SOURCE DOCUMENT:
FEX - Fast x86 emulation frontend
FEX allows you to run x86 and x86-64 binaries on an AArch64 host, similar to qemu-user and box86. It has native support for a rootfs overlay, so you don't need to chroot, as well as some thunklibs so it can forward things like GL to the host. FEX presents a Linux 5.0+ interface to the guest, and supports only AArch64 as a host. FEX is very much work in progress, so expect things to change.
Quick start guide
For Ubuntu 20.04, 21.04, 21.10, 22.04
Execute the following command in the terminal to install FEX through a PPA.
curl --silent https://raw.githubusercontent.com/FEX-Emu/FEX/main/Scripts/InstallFEX.py --output /tmp/InstallFEX.py && python3 /tmp/InstallFEX.py && rm /tmp/InstallFEX.py
This command will walk you through installing FEX through a PPA, and downloading a RootFS for use with FEX.
Ubuntu PPA is updated with our monthly releases.
For everyone else
Please see Building FEX.

INFORMATION PROVIDED:

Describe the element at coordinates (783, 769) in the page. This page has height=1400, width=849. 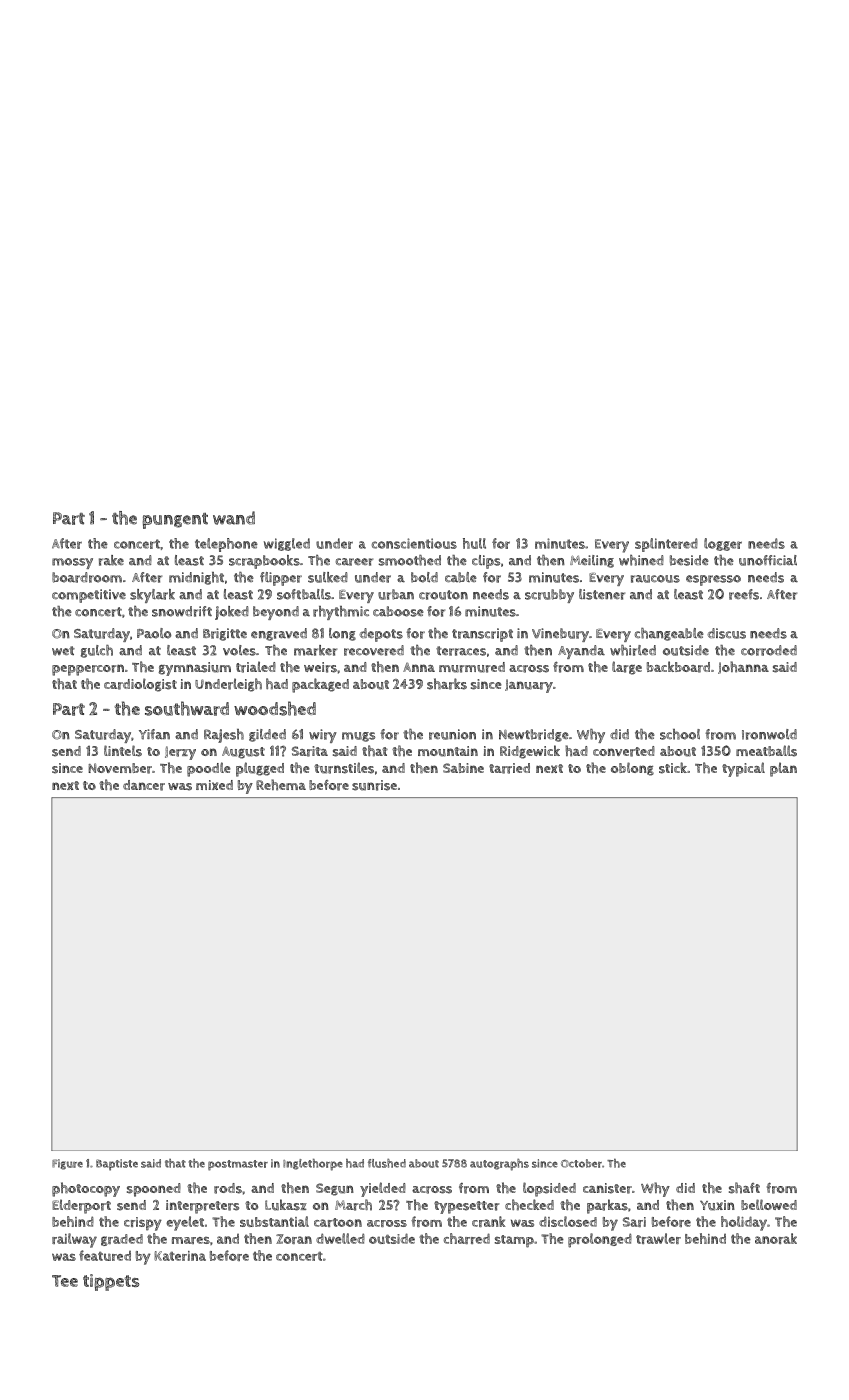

JOBS:
**A)** Reproduce the passage of the FEX overview starting with "FEX - Fast x86" and going on through "use with FEX.".
**B)** Condense the paragraph of the FEX overview that opens with "FEX allows you to run" into a bulleted list that keeps its main facts.

EXERCISE RESULTS:
**A)**
FEX - Fast x86 emulation frontend
FEX allows you to run x86 and x86-64 binaries on an AArch64 host, similar to qemu-user and box86. It has native support for a rootfs overlay, so you don't need to chroot, as well as some thunklibs so it can forward things like GL to the host. FEX presents a Linux 5.0+ interface to the guest, and supports only AArch64 as a host. FEX is very much work in progress, so expect things to change.
Quick start guide
For Ubuntu 20.04, 21.04, 21.10, 22.04
Execute the following command in the terminal to install FEX through a PPA.
curl --silent https://raw.githubusercontent.com/FEX-Emu/FEX/main/Scripts/InstallFEX.py --output /tmp/InstallFEX.py && python3 /tmp/InstallFEX.py && rm /tmp/InstallFEX.py
This command will walk you through installing FEX through a PPA, and downloading a RootFS for use with FEX.

**B)**
- Runs x86 and x86-64 binaries on an AArch64 host, similar to qemu-user and box86
- Natively supports a rootfs overlay, so no chroot is needed
- Includes some thunklibs to forward things like GL to the host
- Presents a Linux 5.0+ interface to the guest
- Supports only AArch64 as a host
- Is very much a work in progress, so things are expected to change